Patxo Unzueta: todo el oro del mundo
Observador lúcido, honesto y riguroso, el periodismo era sobre todo para él, aparte de noticia, responsabilidad. Cada palabra y cada argumento que se decidía a proponer en un editorial de EL PAÍS debía ser inobjetable
Sobre la puerta del armario donde Patxo Unzueta guardaba su archivo en el periódico, justo enfrente de la mesa que ocupó durante años, podía leerse, fotocopiada en gran formato y precariamente adherida a la madera, una página de Conversación en La Catedral, de Mario Vargas Llosa. “Yo no haría editoriales ni por todo el oro del mundo —dice Norwin—. Estás lejos de la noticia y el periodismo es noticia”. Patxo, al contrario que Norwin, ni por todo el oro del mundo hubiera dejado de escribir editoriales. Porque para él, para el observador lúcido, honesto y riguroso que fue, el periodismo, aparte de noticia, era sobre todo responsabilidad. Cada palabra y cada argumento que se decidía a proponer en un editorial debía ser inobjetable, como si formara parte de un texto indeleble que le comprometería de por vida. Para la levedad y las licencias estaba su otra gran pasión: los artículos de fútbol, siempre relacionados con el Athletic, con sus victorias y sus derrotas, donde daba curso a la ironía amable y sin estridencias que afloraba en su trato diario.

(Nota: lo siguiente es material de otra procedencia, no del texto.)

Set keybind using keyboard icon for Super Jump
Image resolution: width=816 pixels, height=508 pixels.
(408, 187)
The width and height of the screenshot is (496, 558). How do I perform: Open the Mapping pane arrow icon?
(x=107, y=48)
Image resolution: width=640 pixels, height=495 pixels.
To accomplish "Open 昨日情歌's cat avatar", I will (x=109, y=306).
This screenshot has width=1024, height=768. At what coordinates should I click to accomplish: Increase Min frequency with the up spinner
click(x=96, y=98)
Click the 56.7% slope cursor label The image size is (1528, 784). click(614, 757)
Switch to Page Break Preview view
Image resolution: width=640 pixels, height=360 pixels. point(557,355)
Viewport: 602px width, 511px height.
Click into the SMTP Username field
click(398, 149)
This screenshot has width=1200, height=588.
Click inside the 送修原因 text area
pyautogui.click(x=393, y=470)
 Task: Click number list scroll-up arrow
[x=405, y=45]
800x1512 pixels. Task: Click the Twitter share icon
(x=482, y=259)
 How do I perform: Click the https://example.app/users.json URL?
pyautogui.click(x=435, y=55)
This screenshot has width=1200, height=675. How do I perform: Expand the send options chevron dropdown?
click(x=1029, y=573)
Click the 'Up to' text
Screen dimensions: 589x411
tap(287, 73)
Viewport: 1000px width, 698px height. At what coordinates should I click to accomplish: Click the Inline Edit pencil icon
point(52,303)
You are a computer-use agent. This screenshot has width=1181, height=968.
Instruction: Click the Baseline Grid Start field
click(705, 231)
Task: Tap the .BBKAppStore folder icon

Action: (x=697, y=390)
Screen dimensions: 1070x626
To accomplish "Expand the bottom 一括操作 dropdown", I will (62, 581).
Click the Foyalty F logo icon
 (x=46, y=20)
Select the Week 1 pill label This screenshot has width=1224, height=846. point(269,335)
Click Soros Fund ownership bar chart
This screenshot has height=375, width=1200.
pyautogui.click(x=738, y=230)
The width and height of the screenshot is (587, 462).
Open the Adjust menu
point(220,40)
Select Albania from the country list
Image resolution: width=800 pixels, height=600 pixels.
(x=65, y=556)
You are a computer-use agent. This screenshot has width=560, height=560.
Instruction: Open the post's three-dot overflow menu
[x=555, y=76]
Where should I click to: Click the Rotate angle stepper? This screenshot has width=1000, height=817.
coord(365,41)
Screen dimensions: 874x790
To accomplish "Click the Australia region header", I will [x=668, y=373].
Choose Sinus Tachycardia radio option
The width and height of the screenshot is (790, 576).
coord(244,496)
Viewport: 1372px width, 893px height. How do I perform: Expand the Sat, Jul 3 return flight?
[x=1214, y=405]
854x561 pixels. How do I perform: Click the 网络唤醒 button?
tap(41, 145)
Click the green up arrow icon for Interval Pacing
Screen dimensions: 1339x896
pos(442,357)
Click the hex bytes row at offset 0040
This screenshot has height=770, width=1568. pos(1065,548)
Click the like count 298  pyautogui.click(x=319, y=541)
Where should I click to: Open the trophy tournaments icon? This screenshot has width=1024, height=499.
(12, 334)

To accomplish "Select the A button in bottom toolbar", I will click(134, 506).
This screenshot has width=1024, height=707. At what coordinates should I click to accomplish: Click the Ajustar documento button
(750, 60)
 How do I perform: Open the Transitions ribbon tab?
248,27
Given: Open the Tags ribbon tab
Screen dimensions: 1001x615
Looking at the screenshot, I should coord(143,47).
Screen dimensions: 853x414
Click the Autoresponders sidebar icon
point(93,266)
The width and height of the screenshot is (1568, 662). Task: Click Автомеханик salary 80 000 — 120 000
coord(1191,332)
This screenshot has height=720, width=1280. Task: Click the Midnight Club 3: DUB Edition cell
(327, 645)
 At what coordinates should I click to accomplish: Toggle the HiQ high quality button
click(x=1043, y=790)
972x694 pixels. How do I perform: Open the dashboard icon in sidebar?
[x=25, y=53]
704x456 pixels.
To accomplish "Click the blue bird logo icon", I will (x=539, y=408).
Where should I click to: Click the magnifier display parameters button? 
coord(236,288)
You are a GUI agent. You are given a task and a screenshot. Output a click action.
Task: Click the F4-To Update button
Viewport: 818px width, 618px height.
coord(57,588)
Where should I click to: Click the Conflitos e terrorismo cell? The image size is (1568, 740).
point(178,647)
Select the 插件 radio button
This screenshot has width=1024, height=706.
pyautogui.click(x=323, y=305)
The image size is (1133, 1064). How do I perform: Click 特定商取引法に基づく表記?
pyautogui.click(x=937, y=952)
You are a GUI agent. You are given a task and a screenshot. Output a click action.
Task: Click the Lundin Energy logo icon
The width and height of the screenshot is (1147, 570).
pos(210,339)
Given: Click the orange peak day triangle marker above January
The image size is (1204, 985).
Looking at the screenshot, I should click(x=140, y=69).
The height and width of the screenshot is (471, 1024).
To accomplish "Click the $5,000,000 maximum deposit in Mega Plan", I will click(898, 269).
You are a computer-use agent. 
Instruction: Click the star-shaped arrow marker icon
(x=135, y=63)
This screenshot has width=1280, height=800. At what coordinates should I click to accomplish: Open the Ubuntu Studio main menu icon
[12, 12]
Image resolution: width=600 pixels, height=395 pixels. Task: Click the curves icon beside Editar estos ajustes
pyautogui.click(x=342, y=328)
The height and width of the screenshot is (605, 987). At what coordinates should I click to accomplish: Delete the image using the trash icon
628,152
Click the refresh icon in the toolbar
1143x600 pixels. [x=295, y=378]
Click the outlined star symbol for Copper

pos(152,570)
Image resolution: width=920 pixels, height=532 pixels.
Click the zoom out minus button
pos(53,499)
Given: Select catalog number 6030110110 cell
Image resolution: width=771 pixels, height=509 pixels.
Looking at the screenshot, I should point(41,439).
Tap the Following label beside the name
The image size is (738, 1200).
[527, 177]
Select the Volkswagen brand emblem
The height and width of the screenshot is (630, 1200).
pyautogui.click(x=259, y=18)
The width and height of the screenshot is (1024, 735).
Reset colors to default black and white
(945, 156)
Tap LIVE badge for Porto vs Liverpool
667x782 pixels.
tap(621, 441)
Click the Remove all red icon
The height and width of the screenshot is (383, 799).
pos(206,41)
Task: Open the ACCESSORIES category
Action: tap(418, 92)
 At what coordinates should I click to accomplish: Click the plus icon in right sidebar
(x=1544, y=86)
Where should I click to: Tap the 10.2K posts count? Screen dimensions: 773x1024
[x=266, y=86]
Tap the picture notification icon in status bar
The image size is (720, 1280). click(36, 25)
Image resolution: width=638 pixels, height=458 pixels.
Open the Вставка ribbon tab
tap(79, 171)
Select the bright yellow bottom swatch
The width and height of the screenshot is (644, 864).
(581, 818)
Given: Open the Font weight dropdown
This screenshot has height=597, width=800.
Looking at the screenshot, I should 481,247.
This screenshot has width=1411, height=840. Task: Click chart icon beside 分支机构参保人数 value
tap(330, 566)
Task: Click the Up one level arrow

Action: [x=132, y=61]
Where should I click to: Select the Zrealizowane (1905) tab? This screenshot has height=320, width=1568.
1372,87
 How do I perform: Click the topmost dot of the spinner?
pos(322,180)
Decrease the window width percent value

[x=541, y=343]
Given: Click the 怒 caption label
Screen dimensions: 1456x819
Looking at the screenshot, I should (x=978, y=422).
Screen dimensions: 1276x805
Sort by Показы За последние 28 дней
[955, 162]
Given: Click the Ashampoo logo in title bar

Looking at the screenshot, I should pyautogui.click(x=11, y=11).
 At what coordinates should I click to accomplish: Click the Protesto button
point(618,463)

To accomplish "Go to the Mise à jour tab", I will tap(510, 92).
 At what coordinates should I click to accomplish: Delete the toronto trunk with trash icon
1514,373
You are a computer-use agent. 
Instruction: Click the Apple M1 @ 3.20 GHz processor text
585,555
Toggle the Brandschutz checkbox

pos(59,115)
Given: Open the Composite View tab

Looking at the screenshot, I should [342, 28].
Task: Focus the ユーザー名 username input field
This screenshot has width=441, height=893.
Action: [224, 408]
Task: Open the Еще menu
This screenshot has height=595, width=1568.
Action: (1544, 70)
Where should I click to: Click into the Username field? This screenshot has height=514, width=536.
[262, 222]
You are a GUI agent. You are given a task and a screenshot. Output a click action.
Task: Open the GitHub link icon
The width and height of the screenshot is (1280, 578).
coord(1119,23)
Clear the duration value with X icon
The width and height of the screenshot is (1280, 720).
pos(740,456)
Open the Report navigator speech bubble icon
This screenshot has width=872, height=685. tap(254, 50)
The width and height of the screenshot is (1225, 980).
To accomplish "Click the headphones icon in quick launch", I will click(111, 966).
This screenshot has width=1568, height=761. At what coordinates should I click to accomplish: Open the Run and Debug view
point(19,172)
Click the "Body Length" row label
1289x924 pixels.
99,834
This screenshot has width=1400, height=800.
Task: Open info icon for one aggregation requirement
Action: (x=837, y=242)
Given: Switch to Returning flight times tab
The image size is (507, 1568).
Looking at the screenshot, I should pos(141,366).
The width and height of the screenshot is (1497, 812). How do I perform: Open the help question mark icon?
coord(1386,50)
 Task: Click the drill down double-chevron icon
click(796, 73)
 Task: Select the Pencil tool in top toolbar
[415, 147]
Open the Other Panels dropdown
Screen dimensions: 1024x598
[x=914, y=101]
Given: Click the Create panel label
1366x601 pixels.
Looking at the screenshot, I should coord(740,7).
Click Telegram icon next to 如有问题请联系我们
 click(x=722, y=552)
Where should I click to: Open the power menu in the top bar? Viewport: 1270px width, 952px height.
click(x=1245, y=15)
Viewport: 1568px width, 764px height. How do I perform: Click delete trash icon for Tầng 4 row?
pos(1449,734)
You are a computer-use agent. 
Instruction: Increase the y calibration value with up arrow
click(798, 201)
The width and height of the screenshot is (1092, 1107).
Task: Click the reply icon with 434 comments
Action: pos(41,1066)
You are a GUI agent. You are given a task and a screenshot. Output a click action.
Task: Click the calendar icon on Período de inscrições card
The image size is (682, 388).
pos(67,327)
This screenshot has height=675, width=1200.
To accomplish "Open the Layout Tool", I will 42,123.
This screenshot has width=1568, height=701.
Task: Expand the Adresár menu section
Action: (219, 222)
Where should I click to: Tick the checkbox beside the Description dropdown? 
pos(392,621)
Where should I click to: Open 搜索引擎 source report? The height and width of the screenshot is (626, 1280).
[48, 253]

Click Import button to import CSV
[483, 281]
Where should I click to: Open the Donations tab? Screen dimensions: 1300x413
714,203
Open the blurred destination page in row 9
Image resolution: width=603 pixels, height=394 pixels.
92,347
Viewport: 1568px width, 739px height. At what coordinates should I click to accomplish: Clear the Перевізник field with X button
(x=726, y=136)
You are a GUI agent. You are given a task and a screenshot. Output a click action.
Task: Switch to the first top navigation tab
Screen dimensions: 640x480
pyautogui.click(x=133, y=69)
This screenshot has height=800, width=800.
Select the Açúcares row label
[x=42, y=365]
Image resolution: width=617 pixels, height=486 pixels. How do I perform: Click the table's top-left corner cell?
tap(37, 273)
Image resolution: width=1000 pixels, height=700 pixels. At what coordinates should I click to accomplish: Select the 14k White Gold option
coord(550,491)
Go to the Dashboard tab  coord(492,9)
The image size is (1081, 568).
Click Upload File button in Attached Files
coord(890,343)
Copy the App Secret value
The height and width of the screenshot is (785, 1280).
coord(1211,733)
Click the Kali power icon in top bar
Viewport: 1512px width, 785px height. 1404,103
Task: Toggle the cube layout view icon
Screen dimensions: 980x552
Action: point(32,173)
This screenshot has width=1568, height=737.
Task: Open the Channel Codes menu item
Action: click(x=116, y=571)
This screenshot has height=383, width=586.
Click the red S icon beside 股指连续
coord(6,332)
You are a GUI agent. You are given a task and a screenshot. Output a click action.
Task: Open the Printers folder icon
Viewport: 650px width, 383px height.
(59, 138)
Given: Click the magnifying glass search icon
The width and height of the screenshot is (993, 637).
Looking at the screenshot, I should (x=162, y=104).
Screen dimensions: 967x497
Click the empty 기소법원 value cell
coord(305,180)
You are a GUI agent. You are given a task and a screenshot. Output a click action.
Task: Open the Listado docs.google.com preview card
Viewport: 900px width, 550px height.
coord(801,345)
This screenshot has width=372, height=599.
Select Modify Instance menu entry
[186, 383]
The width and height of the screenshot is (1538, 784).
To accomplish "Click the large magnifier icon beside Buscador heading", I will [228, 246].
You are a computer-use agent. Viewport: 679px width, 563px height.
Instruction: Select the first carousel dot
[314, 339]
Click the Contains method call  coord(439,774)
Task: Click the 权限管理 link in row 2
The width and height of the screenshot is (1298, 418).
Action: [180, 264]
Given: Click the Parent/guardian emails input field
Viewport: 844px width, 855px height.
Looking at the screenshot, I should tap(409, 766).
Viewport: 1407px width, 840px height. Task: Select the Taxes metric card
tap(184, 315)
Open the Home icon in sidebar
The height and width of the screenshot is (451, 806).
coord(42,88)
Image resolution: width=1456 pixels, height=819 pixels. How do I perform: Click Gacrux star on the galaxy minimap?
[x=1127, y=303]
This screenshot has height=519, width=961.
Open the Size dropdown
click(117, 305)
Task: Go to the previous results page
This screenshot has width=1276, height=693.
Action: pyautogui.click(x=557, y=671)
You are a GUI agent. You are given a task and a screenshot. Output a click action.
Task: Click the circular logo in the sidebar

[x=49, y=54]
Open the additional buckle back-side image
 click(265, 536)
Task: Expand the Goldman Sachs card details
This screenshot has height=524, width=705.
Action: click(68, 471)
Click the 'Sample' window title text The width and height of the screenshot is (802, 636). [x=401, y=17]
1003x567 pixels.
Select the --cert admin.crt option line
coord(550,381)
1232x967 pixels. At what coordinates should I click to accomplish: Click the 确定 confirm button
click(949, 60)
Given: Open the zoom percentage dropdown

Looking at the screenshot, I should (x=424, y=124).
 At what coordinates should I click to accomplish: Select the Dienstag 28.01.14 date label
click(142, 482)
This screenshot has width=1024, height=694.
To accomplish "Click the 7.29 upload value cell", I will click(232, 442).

Como editorialista, Patxo, fallecido este lunes en Bilbao a los 76 años, fundó una escuela. Pero no en función de las posiciones políticas de fondo, en las que defendía las suyas con tanta energía como atención ponía en escuchar las ajenas. La escuela de Patxo, radicalmente opuesta a la de su amigo Javier Pradera, se refería únicamente a la conveniencia de usar o no adjetivos en los editoriales. Mientras que Pradera se declaraba partidario de lo que llamaba “editoriales trompeteros”, esto es, editoriales que movilizaran la pasión y la inteligencia al mismo tiempo, Patxo prefería la disección sobria y concienzuda, siempre desarrollada en párrafos que, por una autoimposición a la vez mágica y supersticiosa, tuvieran el mismo número de líneas, como si la mesura racional que defendía debiera reflejarse también en el perfil tipográfico del texto.
No es faltar a la reserva recordar ahora que Patxo fue el autor de centenares, si no miles, de editoriales sobre terrorismo y nacionalismo publicados por EL PAÍS. Su condena del crimen fue tan implacable como serena, lo mismo que su rechazo de políticas que, como las de algunos partidos nacionalistas, invocaban las libertades colectivas para justificar el privilegio propio y la discriminación ajena. Mientras el terrorismo no fue derrotado, ser vasco, para Patxo, conllevaba una responsabilidad adicional, además de la que asumió como editorialista. La responsabilidad de desmentir una y otra vez, sin desmayo, las cambiantes coartadas con las que los asesinos pretendieron justificarse durante décadas. A él no podían confundirlo, porque de cada una de las coartadas empleadas por los terroristas, como también de cada uno de sus militantes y sus víctimas, conservaba Patxo noticia y memoria en su archivo. Aquel archivo, hoy ya legendario, en cuya puerta colocó la página de Vargas Llosa donde Norwin confiesa que ni por todo el oro del mundo haría lo que Patxo no dejó de hacer nunca: escribir los editoriales que le dictaba su conciencia.